Task instructions:
Reproduce without any change the part of the material that opens with the line containing "This screenshot has width=645, height=360." and closes with the line containing "coordinates (143, 106).", including both of those lines.

*** Opening Task data ***

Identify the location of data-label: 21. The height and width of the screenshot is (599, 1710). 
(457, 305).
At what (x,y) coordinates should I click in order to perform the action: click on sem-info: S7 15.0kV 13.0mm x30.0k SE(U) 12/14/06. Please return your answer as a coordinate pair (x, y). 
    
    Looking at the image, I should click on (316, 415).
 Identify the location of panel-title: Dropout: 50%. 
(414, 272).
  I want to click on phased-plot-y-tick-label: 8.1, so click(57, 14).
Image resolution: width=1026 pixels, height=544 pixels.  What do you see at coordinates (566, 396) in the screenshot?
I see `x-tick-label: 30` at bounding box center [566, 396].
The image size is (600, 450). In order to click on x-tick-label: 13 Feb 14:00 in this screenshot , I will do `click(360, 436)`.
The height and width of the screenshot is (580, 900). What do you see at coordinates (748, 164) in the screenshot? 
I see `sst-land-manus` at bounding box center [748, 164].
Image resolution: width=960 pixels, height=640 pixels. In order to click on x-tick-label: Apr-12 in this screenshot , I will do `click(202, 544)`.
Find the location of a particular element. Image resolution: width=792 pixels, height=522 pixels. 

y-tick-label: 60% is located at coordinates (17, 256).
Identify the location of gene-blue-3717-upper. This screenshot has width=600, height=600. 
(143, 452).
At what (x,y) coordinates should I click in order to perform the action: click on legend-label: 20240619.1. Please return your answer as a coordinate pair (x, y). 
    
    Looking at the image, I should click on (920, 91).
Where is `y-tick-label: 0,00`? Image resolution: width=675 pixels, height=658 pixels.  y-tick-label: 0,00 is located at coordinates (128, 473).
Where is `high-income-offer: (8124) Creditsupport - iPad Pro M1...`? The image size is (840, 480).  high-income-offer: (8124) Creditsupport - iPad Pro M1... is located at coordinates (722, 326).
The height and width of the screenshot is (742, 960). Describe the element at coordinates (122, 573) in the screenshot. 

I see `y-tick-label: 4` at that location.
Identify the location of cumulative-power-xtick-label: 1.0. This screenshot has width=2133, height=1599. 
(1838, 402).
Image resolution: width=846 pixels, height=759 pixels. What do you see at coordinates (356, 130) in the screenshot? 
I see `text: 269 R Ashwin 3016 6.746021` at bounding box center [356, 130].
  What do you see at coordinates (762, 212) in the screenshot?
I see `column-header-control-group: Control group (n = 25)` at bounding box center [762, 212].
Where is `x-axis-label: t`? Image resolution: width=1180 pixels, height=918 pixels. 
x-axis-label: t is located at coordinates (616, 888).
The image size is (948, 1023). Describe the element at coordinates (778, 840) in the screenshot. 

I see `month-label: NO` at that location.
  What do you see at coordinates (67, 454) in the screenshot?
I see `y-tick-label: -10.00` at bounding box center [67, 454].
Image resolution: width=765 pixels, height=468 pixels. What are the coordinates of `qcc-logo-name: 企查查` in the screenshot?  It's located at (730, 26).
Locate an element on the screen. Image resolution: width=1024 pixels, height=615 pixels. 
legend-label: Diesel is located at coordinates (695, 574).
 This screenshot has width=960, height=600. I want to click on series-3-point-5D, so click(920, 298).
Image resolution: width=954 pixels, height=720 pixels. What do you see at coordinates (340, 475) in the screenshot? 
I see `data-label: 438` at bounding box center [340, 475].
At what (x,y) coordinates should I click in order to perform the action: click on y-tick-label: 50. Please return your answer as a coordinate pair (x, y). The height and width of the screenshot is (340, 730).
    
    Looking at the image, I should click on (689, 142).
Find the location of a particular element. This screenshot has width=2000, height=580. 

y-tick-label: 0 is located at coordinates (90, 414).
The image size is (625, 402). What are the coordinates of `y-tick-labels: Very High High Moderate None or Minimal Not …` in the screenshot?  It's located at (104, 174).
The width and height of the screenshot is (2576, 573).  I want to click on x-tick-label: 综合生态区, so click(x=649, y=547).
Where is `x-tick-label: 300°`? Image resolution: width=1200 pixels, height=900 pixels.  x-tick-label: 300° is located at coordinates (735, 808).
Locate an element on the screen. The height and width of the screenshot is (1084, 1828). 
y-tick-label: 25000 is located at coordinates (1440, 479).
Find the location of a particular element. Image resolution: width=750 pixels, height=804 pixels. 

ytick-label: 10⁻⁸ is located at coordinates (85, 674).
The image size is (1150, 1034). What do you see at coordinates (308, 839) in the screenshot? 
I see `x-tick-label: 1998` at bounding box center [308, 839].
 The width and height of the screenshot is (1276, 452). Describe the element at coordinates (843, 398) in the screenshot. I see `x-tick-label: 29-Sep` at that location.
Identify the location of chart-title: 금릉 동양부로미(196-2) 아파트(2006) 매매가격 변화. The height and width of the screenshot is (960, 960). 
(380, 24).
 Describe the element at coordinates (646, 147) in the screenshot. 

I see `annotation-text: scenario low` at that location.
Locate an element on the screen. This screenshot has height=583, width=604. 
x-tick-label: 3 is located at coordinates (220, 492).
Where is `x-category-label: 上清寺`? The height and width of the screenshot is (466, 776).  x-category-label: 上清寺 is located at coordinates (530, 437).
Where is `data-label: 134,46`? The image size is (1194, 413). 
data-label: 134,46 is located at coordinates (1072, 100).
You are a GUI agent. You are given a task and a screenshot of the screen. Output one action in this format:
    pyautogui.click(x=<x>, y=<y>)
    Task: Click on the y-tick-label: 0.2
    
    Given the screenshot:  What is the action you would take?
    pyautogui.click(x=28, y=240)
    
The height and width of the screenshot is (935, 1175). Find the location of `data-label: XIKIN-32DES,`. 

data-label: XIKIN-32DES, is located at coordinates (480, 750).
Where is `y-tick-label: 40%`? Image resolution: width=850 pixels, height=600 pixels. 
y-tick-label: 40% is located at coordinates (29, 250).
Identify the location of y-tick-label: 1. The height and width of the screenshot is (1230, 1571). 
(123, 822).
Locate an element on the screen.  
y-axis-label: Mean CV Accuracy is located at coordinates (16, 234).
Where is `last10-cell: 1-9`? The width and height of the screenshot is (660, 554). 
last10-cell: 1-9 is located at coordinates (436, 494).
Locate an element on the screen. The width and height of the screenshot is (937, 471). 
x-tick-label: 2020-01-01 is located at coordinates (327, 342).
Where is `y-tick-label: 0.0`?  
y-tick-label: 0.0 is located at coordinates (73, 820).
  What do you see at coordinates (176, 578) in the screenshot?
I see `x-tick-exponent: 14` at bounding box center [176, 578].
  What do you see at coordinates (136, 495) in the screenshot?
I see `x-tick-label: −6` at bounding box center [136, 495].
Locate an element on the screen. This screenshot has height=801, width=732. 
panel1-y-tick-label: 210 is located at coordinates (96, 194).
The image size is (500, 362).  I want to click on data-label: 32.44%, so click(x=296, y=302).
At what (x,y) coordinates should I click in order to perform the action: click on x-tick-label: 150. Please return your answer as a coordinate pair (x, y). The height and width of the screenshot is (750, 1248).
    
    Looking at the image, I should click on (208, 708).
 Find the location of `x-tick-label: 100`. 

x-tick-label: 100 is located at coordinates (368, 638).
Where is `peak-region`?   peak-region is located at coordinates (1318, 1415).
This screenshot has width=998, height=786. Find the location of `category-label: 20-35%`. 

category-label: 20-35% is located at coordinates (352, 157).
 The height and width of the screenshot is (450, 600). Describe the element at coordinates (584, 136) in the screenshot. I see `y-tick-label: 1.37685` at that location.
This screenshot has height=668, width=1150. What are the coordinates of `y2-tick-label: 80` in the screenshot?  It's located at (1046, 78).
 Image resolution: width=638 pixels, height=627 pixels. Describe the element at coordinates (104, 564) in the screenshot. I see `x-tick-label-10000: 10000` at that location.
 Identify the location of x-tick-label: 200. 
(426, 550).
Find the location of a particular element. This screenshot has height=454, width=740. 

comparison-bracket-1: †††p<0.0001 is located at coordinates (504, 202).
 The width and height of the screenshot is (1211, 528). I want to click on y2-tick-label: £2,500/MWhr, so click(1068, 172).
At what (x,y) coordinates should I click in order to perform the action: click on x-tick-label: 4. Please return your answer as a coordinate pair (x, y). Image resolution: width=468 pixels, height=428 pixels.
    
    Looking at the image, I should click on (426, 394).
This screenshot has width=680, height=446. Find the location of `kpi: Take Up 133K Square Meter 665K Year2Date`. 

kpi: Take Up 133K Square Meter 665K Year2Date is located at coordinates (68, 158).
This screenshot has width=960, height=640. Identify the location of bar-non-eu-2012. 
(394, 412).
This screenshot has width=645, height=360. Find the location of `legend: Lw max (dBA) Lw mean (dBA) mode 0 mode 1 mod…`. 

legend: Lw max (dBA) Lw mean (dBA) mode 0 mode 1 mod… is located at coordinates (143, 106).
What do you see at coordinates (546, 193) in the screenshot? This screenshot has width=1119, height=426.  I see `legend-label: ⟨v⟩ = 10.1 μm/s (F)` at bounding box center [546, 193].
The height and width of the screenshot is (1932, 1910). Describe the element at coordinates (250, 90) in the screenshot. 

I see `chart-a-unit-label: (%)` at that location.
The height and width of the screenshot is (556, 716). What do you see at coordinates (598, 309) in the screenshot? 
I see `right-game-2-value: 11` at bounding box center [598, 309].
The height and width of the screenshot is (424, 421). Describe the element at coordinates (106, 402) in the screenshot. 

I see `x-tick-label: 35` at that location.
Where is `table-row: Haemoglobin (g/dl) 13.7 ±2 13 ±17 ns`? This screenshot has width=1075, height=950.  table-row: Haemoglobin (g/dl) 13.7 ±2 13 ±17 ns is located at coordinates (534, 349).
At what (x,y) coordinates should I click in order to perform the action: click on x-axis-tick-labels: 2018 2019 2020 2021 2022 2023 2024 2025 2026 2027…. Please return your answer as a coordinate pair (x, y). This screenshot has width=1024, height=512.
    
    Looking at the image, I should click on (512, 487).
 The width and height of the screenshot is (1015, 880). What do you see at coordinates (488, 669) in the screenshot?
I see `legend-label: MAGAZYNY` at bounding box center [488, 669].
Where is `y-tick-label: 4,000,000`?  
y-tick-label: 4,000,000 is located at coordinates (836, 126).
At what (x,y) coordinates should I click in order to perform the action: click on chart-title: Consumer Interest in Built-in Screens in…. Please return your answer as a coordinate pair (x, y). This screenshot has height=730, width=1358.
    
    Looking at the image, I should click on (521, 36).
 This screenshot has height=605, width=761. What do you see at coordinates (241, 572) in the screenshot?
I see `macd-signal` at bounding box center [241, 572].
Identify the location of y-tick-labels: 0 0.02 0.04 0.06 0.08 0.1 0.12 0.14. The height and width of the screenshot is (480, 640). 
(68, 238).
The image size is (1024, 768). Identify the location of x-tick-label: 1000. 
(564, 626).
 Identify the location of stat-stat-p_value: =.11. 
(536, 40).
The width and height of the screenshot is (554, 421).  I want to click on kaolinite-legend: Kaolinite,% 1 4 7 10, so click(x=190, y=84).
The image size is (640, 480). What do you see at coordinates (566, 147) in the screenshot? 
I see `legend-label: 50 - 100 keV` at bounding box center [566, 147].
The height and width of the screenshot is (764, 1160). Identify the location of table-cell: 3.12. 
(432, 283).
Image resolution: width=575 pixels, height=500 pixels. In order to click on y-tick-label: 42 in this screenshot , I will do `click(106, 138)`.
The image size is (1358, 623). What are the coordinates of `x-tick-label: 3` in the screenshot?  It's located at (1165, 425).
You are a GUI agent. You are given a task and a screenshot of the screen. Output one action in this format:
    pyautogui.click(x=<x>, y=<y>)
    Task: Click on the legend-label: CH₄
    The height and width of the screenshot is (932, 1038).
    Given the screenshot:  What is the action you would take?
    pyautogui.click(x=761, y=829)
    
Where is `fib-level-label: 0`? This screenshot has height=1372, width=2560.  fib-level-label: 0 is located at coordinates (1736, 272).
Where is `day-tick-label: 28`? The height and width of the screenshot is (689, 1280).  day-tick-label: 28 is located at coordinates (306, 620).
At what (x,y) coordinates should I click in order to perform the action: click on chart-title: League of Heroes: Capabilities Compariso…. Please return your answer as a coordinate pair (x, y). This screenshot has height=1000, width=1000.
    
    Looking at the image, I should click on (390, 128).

*** Closing Task data ***

Answer section:
This screenshot has width=645, height=360. Find the location of `legend: Lw max (dBA) Lw mean (dBA) mode 0 mode 1 mod…`. 

legend: Lw max (dBA) Lw mean (dBA) mode 0 mode 1 mod… is located at coordinates (143, 106).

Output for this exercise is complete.